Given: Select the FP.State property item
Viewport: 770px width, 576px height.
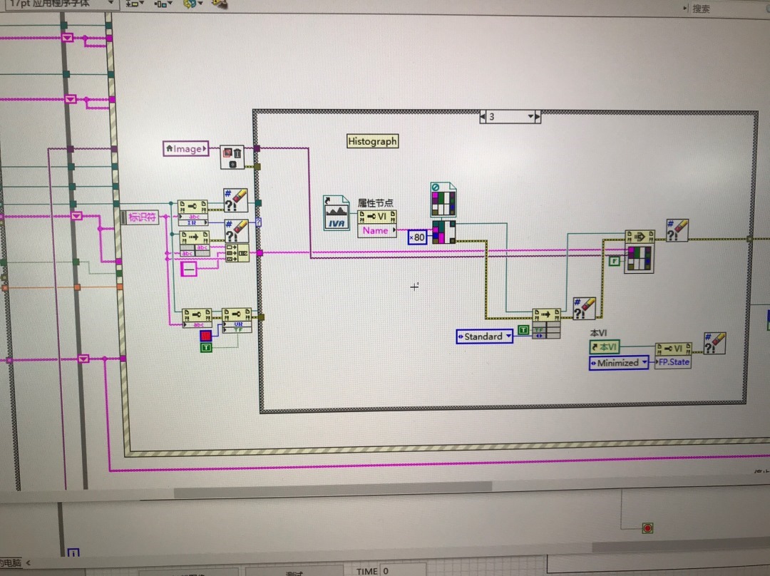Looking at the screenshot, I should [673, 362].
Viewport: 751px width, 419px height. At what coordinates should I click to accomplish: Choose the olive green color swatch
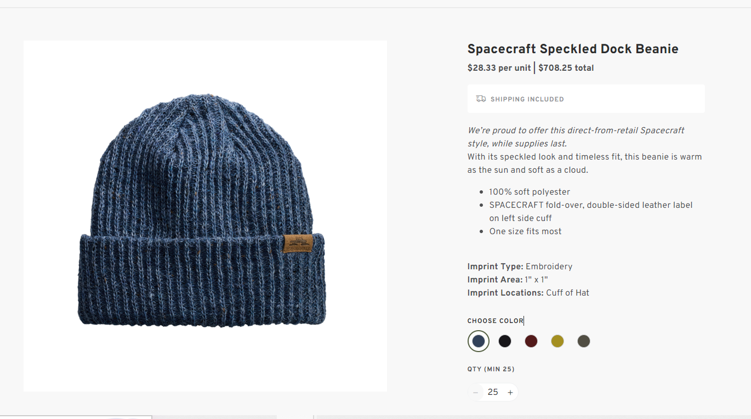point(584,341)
■ ■ ■ ■ ■
Problem to solve - Line by line, write out the material above exactly, with no images.

Solution -
Given: Select the FP.State property item
Viewport: 770px width, 576px height.
Looking at the screenshot, I should [673, 362].
Viewport: 751px width, 419px height. At what coordinates should I click to accomplish: Choose the olive green color swatch
point(584,341)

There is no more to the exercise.